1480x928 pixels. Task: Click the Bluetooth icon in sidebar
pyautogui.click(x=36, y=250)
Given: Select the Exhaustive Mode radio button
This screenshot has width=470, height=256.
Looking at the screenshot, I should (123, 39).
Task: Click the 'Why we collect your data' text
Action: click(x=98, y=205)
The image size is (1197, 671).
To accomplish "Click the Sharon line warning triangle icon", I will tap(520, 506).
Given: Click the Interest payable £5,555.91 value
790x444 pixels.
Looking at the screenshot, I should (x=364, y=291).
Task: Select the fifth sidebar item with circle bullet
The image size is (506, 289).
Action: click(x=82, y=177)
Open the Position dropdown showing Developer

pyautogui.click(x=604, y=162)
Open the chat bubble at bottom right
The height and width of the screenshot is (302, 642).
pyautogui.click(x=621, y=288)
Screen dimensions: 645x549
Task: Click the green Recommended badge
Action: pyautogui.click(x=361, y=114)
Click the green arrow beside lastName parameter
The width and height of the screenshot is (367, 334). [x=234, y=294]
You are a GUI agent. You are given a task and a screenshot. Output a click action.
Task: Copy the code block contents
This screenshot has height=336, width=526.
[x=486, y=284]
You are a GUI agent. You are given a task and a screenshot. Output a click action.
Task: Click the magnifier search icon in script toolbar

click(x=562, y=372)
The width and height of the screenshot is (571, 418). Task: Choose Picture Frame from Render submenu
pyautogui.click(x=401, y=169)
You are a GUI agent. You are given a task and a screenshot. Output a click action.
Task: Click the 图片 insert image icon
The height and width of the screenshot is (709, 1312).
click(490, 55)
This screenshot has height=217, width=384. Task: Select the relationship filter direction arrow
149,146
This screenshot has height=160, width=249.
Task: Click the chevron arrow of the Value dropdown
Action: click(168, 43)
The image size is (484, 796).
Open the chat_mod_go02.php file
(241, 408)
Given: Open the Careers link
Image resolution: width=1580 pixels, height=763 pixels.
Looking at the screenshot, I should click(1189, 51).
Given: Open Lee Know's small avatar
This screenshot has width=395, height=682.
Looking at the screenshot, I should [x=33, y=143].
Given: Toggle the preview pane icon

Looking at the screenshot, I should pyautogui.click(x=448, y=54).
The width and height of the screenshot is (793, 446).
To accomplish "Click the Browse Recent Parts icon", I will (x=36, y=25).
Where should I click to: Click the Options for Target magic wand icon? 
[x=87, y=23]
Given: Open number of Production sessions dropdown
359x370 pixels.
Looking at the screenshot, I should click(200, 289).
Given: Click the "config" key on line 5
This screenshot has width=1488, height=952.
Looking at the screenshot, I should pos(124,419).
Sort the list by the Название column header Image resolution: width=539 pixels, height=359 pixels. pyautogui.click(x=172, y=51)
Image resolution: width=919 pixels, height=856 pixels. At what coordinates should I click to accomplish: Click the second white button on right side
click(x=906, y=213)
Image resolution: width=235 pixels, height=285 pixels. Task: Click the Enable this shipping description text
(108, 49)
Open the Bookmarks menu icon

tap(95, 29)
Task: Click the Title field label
------------------------------------
## DIRECTIONS
Wherever the line holding "Task: Click the 图片 insert image icon" falls in the entries above, copy exactly from it through the line holding "Given: Open the Careers link", inclusive, and add nothing.

## OUTPUT FOR THIS EXERCISE
Task: Click the 图片 insert image icon
The height and width of the screenshot is (709, 1312).
click(490, 55)
This screenshot has height=217, width=384. Task: Select the relationship filter direction arrow
149,146
This screenshot has height=160, width=249.
Task: Click the chevron arrow of the Value dropdown
Action: click(168, 43)
The image size is (484, 796).
Open the chat_mod_go02.php file
(241, 408)
Given: Open the Careers link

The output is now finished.